Rethinking Anatomy
and why it's time for a new map of the Human Body
Most of us grew up with the classic anatomy picture: muscles with very weird names (tensor fasciae latae still sounds more like a cocktail than a muscle to me…), bones stacked like Lego, and then some organs in their assigned spots. According to that map, the body is tidy and clear. But real bodies aren’t tidy. They’re responsive. They change shape (our muscles tighten when we are under pressure. They soften when we relax).
The more I listen to podcasts about health and wellbeing, the more it feels as if a new map of our anatomy is being drawn. It doesn’t mean that the old one was wrong, just that there is more to capture.
Fascia: Another Layer To Include
One of the most fascinating topics I’ve been exploring is fascia. Fascia is web of connective tissue that wraps into, around, and through pretty much everything in our body.
To visualise it, we can think of the inside of an orange: all the delicate segments held together by a whitish fibrous layer. (And by the way, our oranges at home in the Algarve are absolutely delicious right now!) That layer is fascia. But it’s far more than just a wrapping.
Fascia is alive. It’s packed with receptors and nerve endings, and it constantly communicates with the rest of the body. It listens and responds, sending information about tension, pressure, movement, and even subtle changes we’re barely aware of. It’s an active, intelligent network that helps coordinate how we move, how we feel, and how we experience the world from the inside out.
What I love about it (yes, I realise how nerdy that sounds) is that it invites us to see the body as a living intelligent network rather than a collection of parts. And once you notice this, you start seeing it everywhere.
For example, when your shoulder tension ‘mysteriously’ disappears after a deep breath. When your mood lifts after a walk. When an old emotional memory suddenly comes up during a stretch…
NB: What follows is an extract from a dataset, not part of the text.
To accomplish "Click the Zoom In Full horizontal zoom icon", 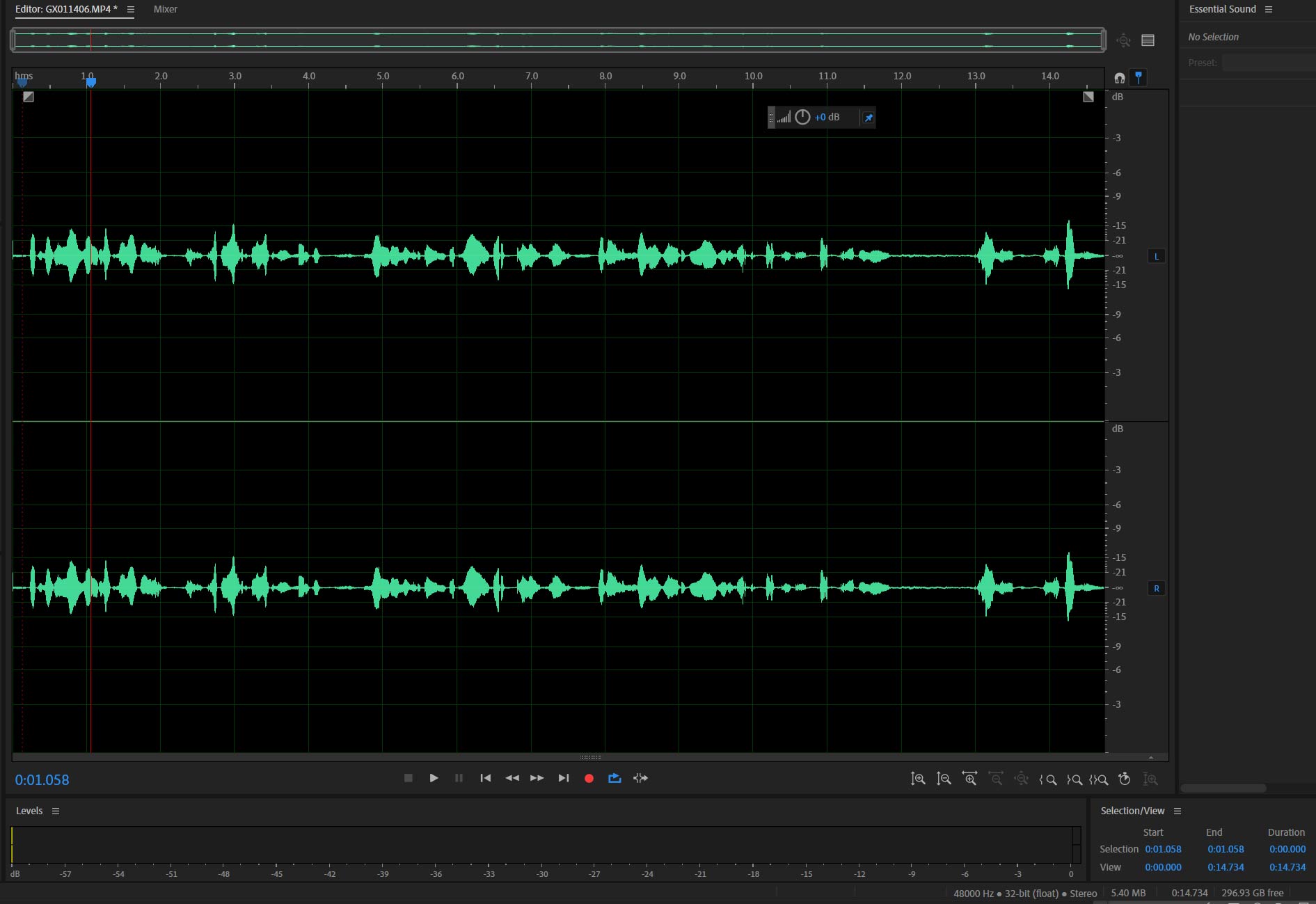I will click(x=969, y=779).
When we see the body as an intelligent network, with fascia being a key part of it, these moments start making sense.
The Body’s Inner Sensing
I love exploring how the body senses itself, not just balance or movement, but internal feelings like calm, anxiety, heaviness, spaciousness.
These aren’t abstract ideas. They’re real signals from your body. They’re carried through tissues (like fascia) that are always paying attention to what’s going on inside you.
When people say they feel “disconnected,” it’s because they cannot ‘read’ these signals anymore, for ne reason or another… But when they start noticing them again, things change. They feel more grounded, more…. connected.
Why This All Matters (At Least to Me)
The more I understand the body as an intelligent connected web, the kinder I become toward my own experience.
Everything makes more sense: the aches, the moods, the habits (especially postural), but also the healing. And it feels really good when things start to make sense!
So if you have the time now, or tomorrow, take a moment to pause and notice one tiny thing about your body. It could be the way you breathe right now, the sensations in your shoulders, your jaw, your feet on the floor. Just to feel it. Just to sense. I truly believe that small check-ins like this can be the beginning of a very different relationship with the body… and a path towards healing. (I’ll be exploring much more in the book I’m working on for 2026. For now, though, I just wanted to share a few glimpses…)
Wishing you a wonderful weekend
With love,
Véronique




Love how this reframes fascia from just 'wrapping' to an active inteligent system. The orange metaphor really clicked for me. I've been exploring body awareness through movement lately and the way fascial tension can hold memories or emotions is wild when you actually feel it happening. The shift from seeing the body as parts to seeing it as a network changes everything.
Thank you for the suggestion to just notice something on my miraculous body. The more MS became prominent in my body, the more miraculous my body has become to me. It has always spoken, but I haven’t always listened to it. The orange metaphor also really helped me think of how fascia works.